Im April 1949 schickte mich meine Mutter in die Volksschule in Grünhof. Man drückte mir eine geliehene Tafel und eine geliehene Schultüte in die Hand.

 

1960
Im Sommer 1960 konnte ich mir ein kleines Moped mit 1 PS kaufen und fuhr mit einem Freund in Etappen auf Campingplätzen nach Ellwangen.
Wir zelteten an der Jagst.

 

Ich habe nichts gesucht; ich wollte nur den Ort einmal bewusst sehen, an dem ich geboren wurde und wo mein Vater, den ich nicht kenne, Soldat war.
Meine Mutter hat mir auch nichts über ihre Zeit in Ellwangen erzählt.



Weil ich der einzige Sohn war, musste ich nicht zur Bundeswehr. Ich hätte den Dienst sonst auch verweigert. Trotzdem hatte ich mit der Bundeswehr zu tun.
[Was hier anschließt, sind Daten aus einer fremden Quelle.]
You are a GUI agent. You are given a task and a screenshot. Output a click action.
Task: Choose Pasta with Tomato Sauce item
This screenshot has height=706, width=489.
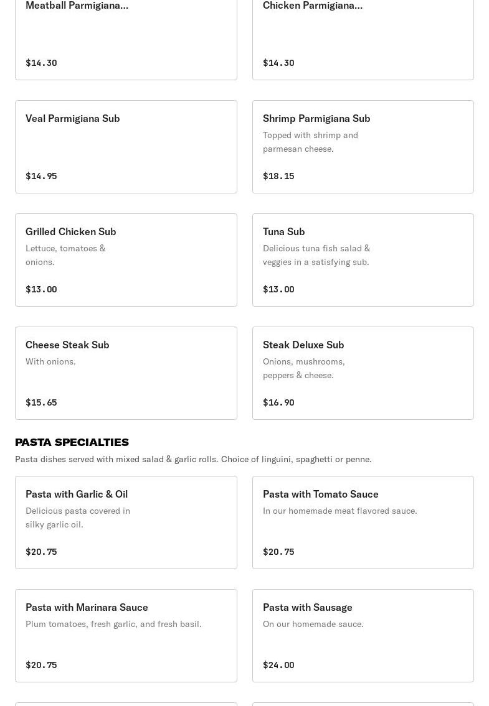(x=363, y=523)
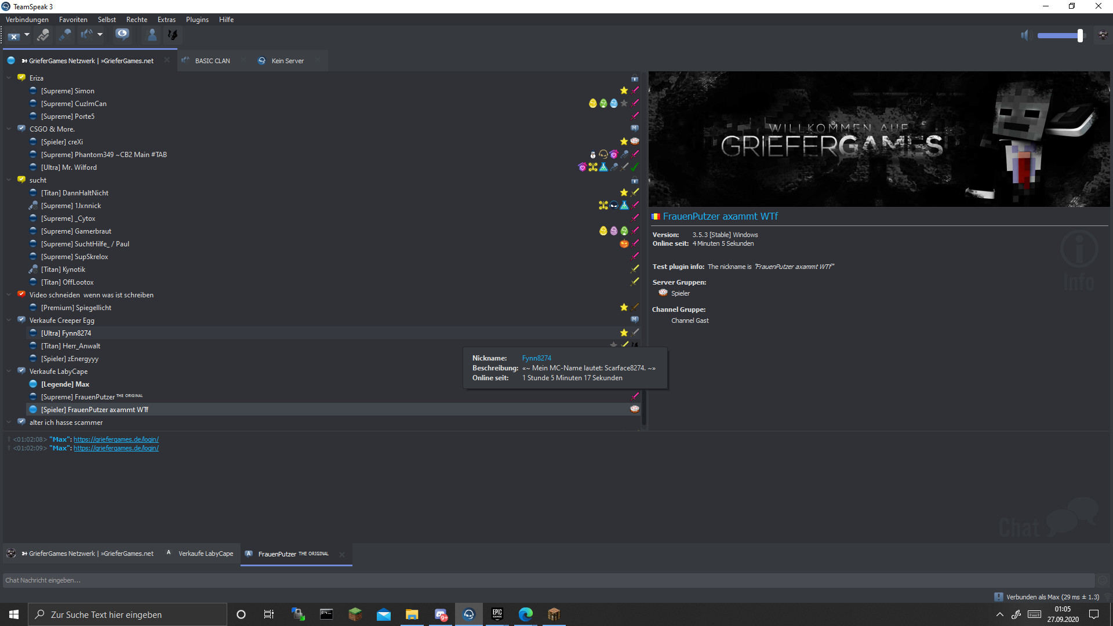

Im April 1970 wurde der Kompass PL41, an deren Entwicklung ich bei C.Plath beteiligt war, in den Jahren 1968 bis Juni 1970, rund um Helgoland auf einem Schnellboot (>39 Knoten) mit der Erprobungsstelle Eckernförde mit mehreren Schulerperioden ~84 Minuten getestet. Ich war als Tester des Computers des PL41 der einzige Zivilist an Bord.


 

Der
Kompass wird immer noch gebaut.



 Eine Kindheit ohne einen Vater ist sehr schwer, aber es ist auch eine Herausforderung zur einer Selbstständigkeit mit der Freiheit einen eigenen Weg zu gehen.



1962 nach der Flut im Februar in Hamburg ging ich meinen eigenen Weg. Ich hatte ein kleines Zimmer in Wellingsbüttel im Farmsener Weg 50. Ich liebte den tiefen Sessel, den Willi  wohl 1940 gekauft hatte für die Wohnung in der Finkenau, und der derweil wohl acht Umzüge mitgemacht hatte.

Sein Schicksal nimmt man immer mit. Auch in ein anderes Leben.